▶ [REQUIREMENTS]:
Reproduce verbatim the lines from the line containing "At what coordinates should I click to accomplish: Select" through the line containing "will (x=239, y=697).".

-=-=-

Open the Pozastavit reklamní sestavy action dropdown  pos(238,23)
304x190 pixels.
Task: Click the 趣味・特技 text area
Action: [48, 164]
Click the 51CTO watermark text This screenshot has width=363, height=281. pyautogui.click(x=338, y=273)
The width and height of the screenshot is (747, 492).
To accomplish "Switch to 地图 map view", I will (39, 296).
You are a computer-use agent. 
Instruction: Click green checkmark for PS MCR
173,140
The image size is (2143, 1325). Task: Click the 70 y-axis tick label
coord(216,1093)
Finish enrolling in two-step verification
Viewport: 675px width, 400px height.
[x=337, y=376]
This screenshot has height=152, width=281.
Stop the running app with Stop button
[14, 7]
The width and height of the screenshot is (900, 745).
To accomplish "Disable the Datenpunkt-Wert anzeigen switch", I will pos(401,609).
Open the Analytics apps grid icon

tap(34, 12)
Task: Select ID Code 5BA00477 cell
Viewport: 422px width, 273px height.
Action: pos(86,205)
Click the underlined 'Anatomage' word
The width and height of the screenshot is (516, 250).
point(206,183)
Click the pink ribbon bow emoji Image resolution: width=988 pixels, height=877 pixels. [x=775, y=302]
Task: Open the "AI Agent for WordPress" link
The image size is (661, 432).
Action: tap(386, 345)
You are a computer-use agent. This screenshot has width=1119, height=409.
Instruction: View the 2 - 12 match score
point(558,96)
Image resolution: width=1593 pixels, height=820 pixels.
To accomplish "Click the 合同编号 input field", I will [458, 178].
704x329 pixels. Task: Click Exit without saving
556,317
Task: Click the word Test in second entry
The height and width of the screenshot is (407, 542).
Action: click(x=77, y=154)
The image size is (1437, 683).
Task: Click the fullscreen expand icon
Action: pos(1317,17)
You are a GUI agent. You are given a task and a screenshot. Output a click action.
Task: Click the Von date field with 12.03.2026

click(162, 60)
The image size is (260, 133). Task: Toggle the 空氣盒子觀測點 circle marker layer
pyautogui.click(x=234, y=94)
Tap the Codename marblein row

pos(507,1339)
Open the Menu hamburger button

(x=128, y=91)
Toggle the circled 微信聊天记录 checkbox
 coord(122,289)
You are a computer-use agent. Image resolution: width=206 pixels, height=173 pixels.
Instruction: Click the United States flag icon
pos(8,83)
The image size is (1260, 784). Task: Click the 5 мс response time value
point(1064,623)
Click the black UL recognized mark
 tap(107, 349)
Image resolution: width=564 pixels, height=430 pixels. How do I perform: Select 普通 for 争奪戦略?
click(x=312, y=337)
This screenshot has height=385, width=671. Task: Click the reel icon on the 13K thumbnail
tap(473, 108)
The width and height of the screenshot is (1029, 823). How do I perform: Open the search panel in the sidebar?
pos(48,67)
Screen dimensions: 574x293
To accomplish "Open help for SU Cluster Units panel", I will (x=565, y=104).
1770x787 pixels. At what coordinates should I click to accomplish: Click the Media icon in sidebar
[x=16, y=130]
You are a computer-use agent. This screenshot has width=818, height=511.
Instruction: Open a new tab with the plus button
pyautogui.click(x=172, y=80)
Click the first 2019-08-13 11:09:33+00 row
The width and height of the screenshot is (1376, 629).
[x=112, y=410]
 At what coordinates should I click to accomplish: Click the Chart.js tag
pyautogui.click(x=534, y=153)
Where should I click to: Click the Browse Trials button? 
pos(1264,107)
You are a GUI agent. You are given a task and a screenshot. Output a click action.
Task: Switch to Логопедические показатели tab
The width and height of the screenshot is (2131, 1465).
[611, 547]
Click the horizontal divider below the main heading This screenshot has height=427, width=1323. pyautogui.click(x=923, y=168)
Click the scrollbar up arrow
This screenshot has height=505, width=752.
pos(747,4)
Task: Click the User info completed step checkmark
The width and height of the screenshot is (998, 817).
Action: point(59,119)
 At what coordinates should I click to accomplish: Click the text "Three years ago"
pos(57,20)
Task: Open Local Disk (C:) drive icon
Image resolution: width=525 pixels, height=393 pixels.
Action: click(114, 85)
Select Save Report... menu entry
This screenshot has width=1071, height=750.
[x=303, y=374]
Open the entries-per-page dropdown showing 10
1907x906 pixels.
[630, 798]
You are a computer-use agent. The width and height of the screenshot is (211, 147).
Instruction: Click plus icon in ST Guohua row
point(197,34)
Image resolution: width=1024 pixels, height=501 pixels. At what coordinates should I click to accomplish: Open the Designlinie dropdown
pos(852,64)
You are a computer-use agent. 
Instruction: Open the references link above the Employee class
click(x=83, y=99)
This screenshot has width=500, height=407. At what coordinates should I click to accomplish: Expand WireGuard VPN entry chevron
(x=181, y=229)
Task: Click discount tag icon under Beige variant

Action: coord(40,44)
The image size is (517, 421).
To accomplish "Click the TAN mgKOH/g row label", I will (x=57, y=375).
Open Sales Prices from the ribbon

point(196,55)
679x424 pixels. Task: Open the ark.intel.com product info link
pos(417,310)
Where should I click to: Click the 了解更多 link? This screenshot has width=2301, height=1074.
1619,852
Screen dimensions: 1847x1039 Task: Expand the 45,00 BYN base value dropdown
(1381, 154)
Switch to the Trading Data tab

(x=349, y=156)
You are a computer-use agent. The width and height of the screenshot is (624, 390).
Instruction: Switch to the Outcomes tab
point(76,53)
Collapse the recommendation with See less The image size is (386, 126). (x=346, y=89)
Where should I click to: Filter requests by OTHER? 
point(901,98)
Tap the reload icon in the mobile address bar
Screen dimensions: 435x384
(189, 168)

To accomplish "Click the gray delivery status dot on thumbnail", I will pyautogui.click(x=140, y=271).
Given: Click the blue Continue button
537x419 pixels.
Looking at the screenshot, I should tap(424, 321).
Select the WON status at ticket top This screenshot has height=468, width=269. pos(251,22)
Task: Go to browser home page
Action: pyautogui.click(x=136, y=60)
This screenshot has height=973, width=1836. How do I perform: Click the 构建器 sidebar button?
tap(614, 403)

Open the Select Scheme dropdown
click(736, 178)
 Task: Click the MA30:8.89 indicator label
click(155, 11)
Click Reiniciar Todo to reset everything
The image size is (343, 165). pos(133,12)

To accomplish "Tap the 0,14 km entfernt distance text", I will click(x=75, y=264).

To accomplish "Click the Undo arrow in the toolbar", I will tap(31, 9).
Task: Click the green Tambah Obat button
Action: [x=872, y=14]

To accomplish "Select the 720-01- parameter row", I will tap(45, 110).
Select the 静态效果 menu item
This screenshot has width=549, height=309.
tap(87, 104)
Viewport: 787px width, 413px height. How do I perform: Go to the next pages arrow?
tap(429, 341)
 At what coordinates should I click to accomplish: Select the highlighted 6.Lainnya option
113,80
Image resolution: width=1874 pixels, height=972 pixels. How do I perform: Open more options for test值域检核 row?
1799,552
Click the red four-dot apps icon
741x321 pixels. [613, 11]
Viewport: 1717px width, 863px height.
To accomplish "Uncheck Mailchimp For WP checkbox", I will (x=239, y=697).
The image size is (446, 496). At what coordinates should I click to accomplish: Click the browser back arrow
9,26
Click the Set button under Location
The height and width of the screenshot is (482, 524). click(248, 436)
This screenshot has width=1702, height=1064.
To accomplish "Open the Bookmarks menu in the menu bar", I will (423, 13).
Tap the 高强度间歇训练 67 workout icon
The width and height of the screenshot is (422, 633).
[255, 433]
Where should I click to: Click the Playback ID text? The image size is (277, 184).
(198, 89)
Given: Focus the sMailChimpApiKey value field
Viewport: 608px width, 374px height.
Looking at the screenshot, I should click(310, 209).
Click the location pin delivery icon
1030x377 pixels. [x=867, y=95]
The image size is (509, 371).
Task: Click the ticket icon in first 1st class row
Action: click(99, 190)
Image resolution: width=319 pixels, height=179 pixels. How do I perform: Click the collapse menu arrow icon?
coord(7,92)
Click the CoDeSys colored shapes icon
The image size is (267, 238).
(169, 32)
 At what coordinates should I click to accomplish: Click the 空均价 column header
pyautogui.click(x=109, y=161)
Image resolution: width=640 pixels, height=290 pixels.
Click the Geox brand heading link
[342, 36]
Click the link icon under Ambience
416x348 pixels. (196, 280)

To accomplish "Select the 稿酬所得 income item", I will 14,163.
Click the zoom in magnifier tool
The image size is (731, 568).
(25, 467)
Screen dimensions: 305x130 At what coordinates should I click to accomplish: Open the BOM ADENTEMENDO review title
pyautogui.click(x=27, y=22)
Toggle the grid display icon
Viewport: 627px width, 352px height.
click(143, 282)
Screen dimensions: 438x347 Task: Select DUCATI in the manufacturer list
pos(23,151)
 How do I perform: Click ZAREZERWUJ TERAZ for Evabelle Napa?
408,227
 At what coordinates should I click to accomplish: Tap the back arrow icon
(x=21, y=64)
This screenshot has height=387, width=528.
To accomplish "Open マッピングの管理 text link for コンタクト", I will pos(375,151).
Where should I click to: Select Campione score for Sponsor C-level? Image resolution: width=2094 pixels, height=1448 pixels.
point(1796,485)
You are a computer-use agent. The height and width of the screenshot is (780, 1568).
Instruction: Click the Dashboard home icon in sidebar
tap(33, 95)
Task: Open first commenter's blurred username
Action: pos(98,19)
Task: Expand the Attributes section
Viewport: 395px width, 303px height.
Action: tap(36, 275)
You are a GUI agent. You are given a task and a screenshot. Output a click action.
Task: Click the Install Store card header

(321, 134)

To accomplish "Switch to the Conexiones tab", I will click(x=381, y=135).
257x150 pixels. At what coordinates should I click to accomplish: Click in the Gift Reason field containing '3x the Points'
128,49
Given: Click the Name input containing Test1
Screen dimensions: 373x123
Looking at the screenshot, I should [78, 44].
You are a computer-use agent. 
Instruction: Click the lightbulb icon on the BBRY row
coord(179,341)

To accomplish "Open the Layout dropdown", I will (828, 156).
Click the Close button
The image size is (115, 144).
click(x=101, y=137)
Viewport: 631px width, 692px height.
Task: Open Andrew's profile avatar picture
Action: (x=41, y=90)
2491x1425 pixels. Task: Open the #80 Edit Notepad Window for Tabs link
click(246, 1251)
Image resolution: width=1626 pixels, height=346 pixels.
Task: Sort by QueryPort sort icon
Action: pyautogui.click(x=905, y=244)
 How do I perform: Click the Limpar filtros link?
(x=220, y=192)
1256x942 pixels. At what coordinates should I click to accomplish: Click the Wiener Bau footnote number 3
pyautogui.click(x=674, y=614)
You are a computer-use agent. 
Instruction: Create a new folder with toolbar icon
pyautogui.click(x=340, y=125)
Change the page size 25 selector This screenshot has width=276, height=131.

-=-=-

▶ [RESULT]:
 At what coordinates should I click to accomplish: Select the highlighted 6.Lainnya option
113,80
Image resolution: width=1874 pixels, height=972 pixels. How do I perform: Open more options for test值域检核 row?
1799,552
Click the red four-dot apps icon
741x321 pixels. [613, 11]
Viewport: 1717px width, 863px height.
To accomplish "Uncheck Mailchimp For WP checkbox", I will (x=239, y=697).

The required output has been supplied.